One of the greatest things about working with classical techniques is that we have centuries worth of knowledge to learn from. With that comes great responsibility, but also limitless possibilities to veer off tradition and experiment with using age-old techniques in contemporary art.
That was the rationale behind Morphis, one of our newest contemporary sculptures that’s now a finalist at the prestigious RHA exhibition in Dublin. We wanted to experiment with texture, colour and shape – moving away from the confines of tradition and towards total freedom of expression.
This month, I (Noel) am going to share with you the creative process behind Morphis from concept through to completion, which took about four to five weeks. We’ve had quite a few requests for this kind of explanatory post, so feel free to let us know what you think of it.
The inspiration behind Morphis
On my first night out of hospital after contracting Covid-19, a vision came to me of the structure and form of Morphis. It’s a homologous sculpture that represents the coming together of two people in life. We’re all individuals with our lumps and bumps, good and bad experiences. But uniting as a couple creates a new energy and entity – a new life emerges from that. The larger flourish at the top of the sculpture represents that unified energy, while the two smaller ones represent the two individuals.
The early sketching stages
Pencils and paper are always the building blocks of our work. The morning after I had that vision, I sketched out the image before letting it sit with me for a while. This initial drawing evolved into a shaded three-dimensional drawing, to which I gave shadow and light before transferring onto graph paper. At this point, I had a clear image of the size I wanted this piece to be. It’s about 1.1 metres high and sits atop a sleek white plinth.
Using a clay maquette
These simple pencil drawings help me to develop the clay maquette – a rough, scale model of the sculpture. What changes when you move from 2D to 3D is the sense of touch, texture and scale that you get from having the material in your hands. The beauty of clay is that it’s an extremely malleable and responsive material. And as I moved my fingers through the maquette, it evolved into something else.

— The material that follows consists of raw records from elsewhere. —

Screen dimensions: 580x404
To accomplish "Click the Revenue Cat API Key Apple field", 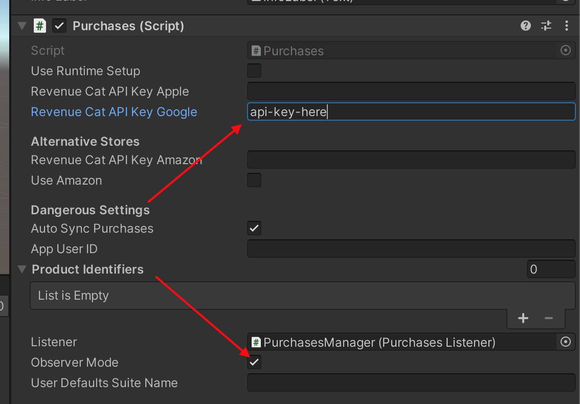I will [x=411, y=92].
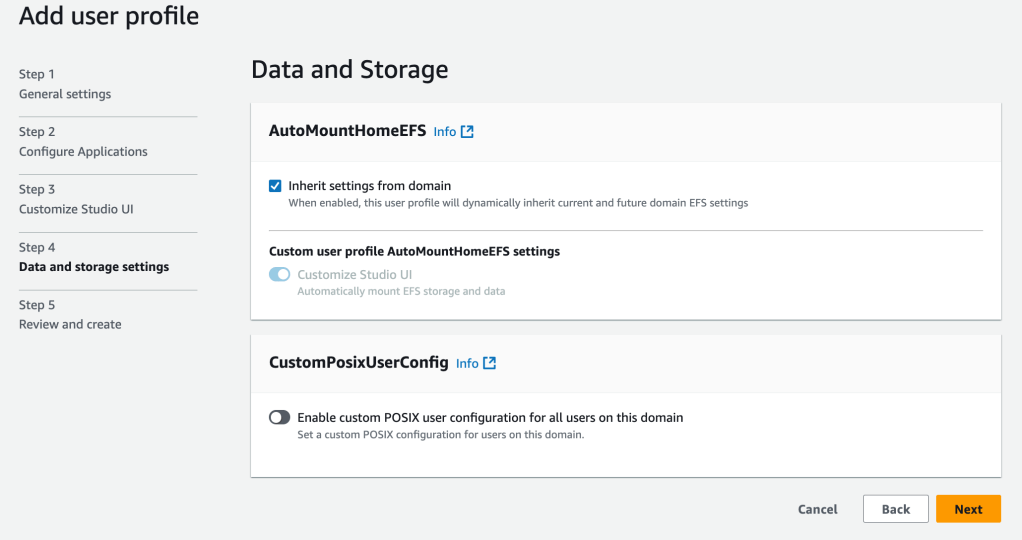Click the AutoMountHomeEFS section heading
1022x540 pixels.
pos(347,131)
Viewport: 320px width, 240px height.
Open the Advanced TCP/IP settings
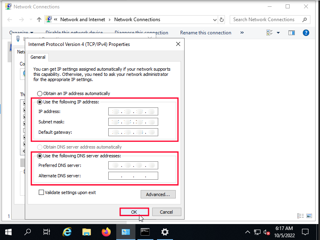pyautogui.click(x=158, y=194)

Moving from the 2D sketch to the 3D maquette is a big leap, but also a very liberating process. The ability to work the clay as it rotated on a turntable meant I could clearly see the interplay of shadow and light, too. That’s such an important aspect of sculpture because when it’s lit, you have to consider how the shading captures its form. Morphis is very fluid, which made that interplay even more important.
Creating the internal substructure
Creating the sculpture’s internal substructure, or skeleton, involved splitting the form vertically in 100 millimetre levels using calipers and then creating two layers of mesh around it. I then dissected the sculpture form by impaling it with timber sticks, around which I wrapped more steel mesh.
It can be difficult to encapsulate in words, but I like to think of it like sticking toothpicks into the outside skin of an onion. It gave me the height on which to build the sculpture’s form.
The choice of materials and textures
Scagliola mixed with very finely sieved sand was the main material I used for Morphis. In any kind of rendering, the first coat is rough and the second coat is the finish. I added the first rough layer and it was beautifully raw in a kind of grey colour. Then, in the second and final layer, I used the same material and began to play with it on the surface.
Interacting with scagliola like this gave a complete sense of playful freedom. As I mentioned at the start of the post, all of the work and training we’ve done in the past is a traditional foundation on which we can play and experiment. It was amazing to be in the moment and go with the flow.
To create the texture, I applied the scagliola to the skeleton and began to level it out. I then scraped away at the surface to reveal some pitted areas, before lightly using the back of the spatula to burnish over it. This creates the impression of smoothness, but there are undulations all over the surface. The scagliola sculpture is left to rest for a week before painting starts.
Making a statement with colour
Morphis could have been left as above, but we wanted to make a statement with this one. We had some wonderful tempera pigments in the studio from Dolci Colori in Verona, Italy, and I mixed a combination of ultramarine blue, cobalto blue and titanium white. In total, I created 12 layers of various transparent shades of that mix. Using tempera gave a beautiful matte finish without filling any of the holes, so that all the texture remains.
The choice of sleek, white plinth elevates the blue even more – this colour combination is so important. A plinth is critical in sculpture and the way you display those colours can define the entire finished piece.
The end result, an exhibition-worthy piece
Morphis is the first sculpture that I or Pigmentti have had exhibited at the RHA – a renowned Dublin-based exhibition that’s adjudicated by and for artists. There were 3,900 works submitted and 323 were selected for the exhibition, so it is quite an achievement! The exhibition opens on September 27th and runs until early December, with the prizewinners announced during that time.